Esta investigación abre la puerta a una nueva forma de otorgar una segunda vida a estos objetos. Desde que comenzó la pandemia, son muchas las acciones volcadas a reducir la contaminación provocada por estos productos: desde iniciativas empresariales e individuales que utilizan las mascarillas para fabricar otros objetos (por ejemplo, amarres de ferrocarril, colchones o taburetes), hasta proyectos muy en línea con este estudio. Precisamente, la ‘startup’ vasca Nantek ha dado un gran paso en esta dirección: ha desarrollado un sistema de reciclaje de mascarillas utilizando la pirólisis para transformarlas en biocombustibles.

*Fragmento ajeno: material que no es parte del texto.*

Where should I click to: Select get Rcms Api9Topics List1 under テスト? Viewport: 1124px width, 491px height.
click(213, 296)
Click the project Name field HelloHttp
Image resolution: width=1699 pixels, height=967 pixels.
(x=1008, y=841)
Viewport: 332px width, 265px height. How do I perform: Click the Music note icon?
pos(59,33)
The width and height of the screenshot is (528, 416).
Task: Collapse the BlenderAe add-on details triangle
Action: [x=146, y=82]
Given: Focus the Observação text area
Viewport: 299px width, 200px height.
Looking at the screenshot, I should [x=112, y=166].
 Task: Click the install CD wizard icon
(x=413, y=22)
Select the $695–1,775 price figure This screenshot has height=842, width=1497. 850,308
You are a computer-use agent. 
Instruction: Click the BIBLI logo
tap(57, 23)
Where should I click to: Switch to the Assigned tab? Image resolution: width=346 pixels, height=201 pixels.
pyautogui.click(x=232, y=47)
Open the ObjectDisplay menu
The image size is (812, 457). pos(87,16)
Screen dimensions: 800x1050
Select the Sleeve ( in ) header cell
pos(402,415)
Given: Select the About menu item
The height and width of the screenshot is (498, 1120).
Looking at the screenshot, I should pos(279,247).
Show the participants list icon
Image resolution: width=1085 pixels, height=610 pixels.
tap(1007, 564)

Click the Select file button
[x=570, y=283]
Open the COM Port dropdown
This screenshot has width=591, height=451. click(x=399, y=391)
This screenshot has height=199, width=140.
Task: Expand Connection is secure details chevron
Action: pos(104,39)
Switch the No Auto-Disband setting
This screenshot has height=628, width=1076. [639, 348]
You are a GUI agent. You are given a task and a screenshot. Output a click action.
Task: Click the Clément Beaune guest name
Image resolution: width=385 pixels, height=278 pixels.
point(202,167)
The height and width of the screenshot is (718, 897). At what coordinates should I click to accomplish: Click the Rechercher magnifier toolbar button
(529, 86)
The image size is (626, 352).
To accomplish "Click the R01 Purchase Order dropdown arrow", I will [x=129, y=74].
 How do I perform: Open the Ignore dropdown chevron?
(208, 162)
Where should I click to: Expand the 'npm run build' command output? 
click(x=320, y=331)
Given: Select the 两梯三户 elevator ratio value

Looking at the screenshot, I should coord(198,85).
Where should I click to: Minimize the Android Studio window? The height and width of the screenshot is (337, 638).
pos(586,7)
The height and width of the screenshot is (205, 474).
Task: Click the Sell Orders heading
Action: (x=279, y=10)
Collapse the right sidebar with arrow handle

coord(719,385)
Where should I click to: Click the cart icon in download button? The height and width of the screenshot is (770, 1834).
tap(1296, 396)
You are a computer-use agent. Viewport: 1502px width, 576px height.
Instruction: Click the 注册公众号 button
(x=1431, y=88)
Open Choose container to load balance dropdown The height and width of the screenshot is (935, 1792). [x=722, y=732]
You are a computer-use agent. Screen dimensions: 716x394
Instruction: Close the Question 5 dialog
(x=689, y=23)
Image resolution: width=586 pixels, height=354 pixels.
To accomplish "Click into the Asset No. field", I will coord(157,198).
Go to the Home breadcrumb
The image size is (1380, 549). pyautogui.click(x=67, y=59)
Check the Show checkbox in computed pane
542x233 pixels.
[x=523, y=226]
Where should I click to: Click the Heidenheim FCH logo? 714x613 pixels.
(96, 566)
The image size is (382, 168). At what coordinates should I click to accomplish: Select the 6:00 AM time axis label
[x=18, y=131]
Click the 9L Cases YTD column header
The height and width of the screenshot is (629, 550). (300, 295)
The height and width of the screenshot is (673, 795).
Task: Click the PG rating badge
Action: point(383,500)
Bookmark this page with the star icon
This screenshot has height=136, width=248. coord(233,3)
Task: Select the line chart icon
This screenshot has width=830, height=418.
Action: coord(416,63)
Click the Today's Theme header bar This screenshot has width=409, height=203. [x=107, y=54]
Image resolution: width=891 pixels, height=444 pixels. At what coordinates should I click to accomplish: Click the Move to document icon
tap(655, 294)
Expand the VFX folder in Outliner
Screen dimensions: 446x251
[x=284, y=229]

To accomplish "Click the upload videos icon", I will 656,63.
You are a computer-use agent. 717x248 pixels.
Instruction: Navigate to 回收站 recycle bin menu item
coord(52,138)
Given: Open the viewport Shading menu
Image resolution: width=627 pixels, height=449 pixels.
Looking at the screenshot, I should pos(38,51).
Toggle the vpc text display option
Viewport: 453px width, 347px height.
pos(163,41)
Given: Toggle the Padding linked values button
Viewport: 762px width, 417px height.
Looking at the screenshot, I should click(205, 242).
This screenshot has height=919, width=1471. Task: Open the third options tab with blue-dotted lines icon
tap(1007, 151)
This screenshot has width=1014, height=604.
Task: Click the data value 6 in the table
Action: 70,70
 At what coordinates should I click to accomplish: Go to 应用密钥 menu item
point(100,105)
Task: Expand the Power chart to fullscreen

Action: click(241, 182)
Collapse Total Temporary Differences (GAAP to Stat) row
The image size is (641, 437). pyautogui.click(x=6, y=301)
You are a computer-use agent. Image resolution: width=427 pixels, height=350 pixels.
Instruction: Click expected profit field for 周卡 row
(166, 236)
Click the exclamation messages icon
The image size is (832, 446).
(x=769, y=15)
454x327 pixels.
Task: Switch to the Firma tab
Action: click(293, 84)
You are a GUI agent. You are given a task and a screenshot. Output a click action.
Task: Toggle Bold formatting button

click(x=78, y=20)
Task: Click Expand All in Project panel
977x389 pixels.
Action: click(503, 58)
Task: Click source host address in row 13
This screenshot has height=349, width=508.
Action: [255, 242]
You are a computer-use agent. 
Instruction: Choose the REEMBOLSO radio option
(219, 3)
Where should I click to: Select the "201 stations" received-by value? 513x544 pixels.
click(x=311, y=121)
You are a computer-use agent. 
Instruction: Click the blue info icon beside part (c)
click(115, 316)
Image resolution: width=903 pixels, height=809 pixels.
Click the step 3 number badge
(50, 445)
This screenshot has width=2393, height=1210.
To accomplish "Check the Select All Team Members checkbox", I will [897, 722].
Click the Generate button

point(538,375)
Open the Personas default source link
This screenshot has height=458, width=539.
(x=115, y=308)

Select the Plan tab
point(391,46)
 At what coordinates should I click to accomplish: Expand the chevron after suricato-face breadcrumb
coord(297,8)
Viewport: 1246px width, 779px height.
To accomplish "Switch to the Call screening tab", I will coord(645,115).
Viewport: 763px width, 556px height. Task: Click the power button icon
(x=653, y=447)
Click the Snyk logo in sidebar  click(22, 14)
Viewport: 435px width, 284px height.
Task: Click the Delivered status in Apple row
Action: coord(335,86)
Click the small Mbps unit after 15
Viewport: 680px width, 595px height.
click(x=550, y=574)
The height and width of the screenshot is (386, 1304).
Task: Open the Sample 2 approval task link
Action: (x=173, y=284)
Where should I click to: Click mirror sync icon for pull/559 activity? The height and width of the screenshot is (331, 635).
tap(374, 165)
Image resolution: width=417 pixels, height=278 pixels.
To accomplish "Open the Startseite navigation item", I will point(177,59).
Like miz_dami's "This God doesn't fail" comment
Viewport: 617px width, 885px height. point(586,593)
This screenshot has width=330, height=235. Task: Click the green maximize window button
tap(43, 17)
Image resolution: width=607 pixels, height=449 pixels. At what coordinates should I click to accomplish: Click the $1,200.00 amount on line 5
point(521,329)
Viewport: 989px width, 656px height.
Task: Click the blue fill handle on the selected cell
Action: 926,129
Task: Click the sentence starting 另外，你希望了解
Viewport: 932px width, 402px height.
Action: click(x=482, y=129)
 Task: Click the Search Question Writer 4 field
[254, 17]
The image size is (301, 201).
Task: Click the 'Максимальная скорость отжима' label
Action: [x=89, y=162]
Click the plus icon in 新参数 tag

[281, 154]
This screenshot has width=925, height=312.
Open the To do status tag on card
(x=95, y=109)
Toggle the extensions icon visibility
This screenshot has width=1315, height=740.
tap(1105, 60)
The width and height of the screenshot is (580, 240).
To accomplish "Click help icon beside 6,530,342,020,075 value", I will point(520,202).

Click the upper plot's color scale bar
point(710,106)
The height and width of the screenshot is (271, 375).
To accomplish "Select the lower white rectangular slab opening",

En el informe ‘Hacer las paces con la naturaleza: un plan científico para abordar las emergencias climáticas, de biodiversidad y de contaminación’, Naciones Unidas refleja los principales desafíos medioambientales a los que nos enfrentamos, poniendo el foco en el incremento de la temperatura del planeta, el peligro de extinción que viven miles de especies animales y vegetales en el mundo, y las enfermedades y muertes prematuras que causa cada año la contaminación. En este contexto, el uso de estos combustibles alternativos cada vez cobra más fuerza y el artículo de la Universidad de la India así lo recoge: “Los desafíos de la gestión de residuos de los EPI y la creciente demanda de energía podrían abordarse simultáneamente mediante la producción de combustible líquido a partir de estos equipos de protección individual, que, además, es limpio y tiene propiedades similares a las de los combustibles fósiles”.